ジェイル・スカリエッティと似た存在であるオルタだからこそ、その出来事に心の底から驚かされる。
無限の欲望が他者へとその欲望を託すだなんて、あり得ない。
欲望とは己のものである。それは人間もスカリエッティも変わらない。
だがジェイルは、その欲望を満たす存在としてエスティマ・スクライアを認めたのだ。
分からない、あり得ない。
無限の欲望とは、その飽くなき探究心故に自分以外のものを蔑ろにする呪いがかかっている。
もし科せられたルールを破るような行動や感情を抱けば、一瞬前まで大切だったものは屑にしか見えなくなる。そういった類の呪いが。

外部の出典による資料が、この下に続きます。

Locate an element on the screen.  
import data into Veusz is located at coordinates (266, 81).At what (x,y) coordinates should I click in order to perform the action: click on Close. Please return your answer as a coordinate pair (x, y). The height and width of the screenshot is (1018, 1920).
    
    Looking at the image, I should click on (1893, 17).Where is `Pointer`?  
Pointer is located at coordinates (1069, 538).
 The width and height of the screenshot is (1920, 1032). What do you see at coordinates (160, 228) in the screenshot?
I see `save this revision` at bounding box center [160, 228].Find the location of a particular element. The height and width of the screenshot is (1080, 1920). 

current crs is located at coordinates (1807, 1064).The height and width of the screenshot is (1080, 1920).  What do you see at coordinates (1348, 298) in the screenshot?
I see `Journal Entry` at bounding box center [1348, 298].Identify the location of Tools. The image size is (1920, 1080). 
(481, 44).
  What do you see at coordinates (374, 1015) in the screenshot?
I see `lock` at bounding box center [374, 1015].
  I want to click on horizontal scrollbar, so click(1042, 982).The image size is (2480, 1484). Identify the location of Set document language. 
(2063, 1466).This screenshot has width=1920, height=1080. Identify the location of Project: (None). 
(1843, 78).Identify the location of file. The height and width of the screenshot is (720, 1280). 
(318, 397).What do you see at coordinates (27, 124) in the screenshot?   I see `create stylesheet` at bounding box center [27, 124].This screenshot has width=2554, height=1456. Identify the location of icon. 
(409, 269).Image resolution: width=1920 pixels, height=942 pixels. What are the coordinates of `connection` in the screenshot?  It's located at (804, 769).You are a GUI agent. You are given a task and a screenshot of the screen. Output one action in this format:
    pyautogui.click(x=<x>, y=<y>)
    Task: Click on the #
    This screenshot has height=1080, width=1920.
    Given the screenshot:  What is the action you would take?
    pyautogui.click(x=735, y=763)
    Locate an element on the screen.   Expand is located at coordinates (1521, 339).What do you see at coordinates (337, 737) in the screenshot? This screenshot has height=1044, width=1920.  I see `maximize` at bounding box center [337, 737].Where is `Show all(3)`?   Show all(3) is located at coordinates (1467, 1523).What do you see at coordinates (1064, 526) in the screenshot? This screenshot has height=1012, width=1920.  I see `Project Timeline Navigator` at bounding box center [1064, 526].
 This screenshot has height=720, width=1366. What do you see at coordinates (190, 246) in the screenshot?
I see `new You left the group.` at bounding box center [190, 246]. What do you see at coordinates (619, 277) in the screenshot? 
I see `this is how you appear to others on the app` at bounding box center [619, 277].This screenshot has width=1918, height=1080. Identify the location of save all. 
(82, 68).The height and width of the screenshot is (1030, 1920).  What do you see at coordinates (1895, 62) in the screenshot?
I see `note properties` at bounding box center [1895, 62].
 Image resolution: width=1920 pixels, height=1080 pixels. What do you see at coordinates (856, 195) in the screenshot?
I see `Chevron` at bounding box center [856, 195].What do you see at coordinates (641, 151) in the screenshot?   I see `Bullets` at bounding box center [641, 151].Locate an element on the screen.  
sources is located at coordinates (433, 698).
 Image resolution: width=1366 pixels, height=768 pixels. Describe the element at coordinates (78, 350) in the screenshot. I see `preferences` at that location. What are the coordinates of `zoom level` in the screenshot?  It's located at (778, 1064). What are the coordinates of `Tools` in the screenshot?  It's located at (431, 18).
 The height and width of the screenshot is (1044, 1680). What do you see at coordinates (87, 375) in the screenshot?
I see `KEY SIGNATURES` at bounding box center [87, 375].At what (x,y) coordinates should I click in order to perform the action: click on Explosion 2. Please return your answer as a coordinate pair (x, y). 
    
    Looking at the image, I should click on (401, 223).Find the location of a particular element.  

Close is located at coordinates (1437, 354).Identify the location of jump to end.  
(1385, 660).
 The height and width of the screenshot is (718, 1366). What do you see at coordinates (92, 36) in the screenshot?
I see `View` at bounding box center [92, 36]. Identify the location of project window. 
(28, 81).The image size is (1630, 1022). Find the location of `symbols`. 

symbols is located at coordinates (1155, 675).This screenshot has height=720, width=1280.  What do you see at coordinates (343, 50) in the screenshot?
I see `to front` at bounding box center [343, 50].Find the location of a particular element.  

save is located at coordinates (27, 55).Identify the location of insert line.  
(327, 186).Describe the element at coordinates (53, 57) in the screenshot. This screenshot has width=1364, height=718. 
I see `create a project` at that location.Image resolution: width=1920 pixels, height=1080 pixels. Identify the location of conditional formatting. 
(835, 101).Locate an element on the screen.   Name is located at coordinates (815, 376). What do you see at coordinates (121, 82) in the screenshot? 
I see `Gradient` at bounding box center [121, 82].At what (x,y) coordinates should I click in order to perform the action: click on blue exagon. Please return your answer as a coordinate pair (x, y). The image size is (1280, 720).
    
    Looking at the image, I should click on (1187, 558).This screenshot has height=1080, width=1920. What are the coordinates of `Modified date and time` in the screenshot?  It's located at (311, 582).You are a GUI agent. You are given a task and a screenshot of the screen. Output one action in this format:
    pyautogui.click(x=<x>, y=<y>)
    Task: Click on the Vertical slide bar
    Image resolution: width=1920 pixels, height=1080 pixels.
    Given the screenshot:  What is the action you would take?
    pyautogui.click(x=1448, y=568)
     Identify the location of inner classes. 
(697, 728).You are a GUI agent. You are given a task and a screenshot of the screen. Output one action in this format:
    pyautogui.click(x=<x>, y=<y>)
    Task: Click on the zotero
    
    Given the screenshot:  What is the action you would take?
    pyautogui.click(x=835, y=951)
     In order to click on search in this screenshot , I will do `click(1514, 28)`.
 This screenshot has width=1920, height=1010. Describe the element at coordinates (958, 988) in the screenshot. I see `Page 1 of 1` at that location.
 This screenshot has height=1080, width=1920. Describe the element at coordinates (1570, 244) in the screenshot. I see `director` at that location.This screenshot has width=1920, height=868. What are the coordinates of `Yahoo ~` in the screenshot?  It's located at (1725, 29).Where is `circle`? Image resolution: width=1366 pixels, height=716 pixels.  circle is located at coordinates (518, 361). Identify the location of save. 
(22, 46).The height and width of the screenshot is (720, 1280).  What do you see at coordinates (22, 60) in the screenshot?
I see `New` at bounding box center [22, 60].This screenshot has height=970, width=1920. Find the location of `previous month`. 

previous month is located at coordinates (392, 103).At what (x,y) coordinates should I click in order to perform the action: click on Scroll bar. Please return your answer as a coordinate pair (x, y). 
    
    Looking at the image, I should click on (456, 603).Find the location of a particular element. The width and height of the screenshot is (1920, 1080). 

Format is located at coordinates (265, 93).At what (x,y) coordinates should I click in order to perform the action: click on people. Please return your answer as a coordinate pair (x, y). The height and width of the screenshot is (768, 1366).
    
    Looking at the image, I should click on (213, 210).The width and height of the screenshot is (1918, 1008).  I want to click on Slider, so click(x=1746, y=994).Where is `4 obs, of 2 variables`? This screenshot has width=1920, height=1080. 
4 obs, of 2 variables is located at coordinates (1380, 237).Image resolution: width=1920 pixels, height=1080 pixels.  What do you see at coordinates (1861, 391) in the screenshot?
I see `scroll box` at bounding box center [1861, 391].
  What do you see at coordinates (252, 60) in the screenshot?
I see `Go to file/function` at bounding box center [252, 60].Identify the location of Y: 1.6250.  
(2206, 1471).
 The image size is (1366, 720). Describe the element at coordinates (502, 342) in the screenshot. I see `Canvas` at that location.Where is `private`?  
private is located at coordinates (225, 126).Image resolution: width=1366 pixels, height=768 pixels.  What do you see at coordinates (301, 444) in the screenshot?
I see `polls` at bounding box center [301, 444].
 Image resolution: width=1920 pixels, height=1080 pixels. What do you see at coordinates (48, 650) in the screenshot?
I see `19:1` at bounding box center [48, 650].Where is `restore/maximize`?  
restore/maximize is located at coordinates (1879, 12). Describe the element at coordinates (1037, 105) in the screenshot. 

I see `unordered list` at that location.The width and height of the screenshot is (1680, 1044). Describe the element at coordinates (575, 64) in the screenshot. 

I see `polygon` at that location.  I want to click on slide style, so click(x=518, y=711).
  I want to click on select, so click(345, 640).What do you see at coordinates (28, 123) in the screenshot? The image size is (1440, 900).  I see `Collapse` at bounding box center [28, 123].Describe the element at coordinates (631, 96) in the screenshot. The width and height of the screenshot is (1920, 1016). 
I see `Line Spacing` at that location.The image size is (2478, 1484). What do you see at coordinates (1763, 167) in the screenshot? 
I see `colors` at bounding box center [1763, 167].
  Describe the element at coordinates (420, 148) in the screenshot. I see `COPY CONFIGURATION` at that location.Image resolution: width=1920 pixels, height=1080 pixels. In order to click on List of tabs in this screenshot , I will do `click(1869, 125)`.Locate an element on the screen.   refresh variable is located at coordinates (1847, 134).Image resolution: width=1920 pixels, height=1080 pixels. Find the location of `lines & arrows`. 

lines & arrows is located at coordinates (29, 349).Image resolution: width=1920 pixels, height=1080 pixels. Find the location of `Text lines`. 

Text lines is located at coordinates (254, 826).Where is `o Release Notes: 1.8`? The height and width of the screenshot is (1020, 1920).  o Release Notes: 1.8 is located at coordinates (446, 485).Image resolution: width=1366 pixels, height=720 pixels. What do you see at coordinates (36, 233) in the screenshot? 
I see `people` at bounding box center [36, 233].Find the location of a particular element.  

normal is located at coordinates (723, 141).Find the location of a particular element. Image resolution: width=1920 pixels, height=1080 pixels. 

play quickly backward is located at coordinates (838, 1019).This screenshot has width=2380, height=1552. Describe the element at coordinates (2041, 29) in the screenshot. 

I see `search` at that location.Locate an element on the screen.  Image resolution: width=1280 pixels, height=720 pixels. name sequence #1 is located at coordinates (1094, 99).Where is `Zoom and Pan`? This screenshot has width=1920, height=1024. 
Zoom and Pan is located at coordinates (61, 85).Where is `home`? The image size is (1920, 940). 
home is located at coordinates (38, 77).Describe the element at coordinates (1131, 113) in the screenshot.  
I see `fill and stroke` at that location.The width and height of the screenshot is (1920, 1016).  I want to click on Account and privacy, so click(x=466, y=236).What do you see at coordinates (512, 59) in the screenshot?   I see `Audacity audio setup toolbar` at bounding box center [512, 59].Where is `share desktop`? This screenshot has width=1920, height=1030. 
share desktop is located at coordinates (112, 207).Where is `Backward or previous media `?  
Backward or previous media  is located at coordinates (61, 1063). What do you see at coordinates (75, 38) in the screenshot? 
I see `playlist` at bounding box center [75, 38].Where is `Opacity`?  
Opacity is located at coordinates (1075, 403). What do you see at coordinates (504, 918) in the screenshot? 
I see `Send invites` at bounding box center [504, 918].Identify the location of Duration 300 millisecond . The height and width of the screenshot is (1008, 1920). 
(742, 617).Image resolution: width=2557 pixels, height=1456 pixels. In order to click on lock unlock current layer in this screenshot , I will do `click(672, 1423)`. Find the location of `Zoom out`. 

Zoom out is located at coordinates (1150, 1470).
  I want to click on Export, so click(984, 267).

しかしジェイルは、そのルールに沿いながらエスティマ・スクライアを認めた。
そう――己の意志で、己のルールを破らないよう、他者を気にかけたのだ。
この異常性。理解ができるだろうか。
かけがえのないもの、と認めた故に譲歩したのだ。無限の欲望が。
その行動は、跪いたのと同義だ。
クアットロの話を聞く限り、エスティマ・スクライアはジェイルを自らの手で捕らえられなかったことに深い無念を感じたらしい。
それがオルタには理解できない。
あなたは完全な勝利をしたのだ。敵の心根を折り曲げて屈服させた。これ以上の勝利はないだろうに。
しかし、エスティマ・スクライアはそれに気付かず。
……仕方がないことかもしれない。
そもそもオルタ以外に、ジェイルの行動がどれほど異常なのか気付いていないのだから。
――ともあれ。
あなたがこれより見せてくれるものは何か。
それを目に焼き付け、僕は飛翔するとしよう。
ああ、まだ生まれたばかりなのだよ僕は。
だから教えて欲しい。
右も左も分からない雛鳥に、まずはジェイルを屈服させたその強さを。
何、大丈夫。
この上ない好敵手を、用意したからね――
オルタの思考が区切りを迎えると同時、螺旋階段から伸びる扉が吹き飛ばされた。
玉座の間。薄暗い通路から、光源の満たされたそこへと、エスティマは真っ直ぐに。
そして――
同種のデバイスが打ち合い、鐘の音の如くゆりかごを揺らす。
対峙するのは戦闘機人のⅦ番。
これが始まりだと、猫のようにオルタは目を細めた。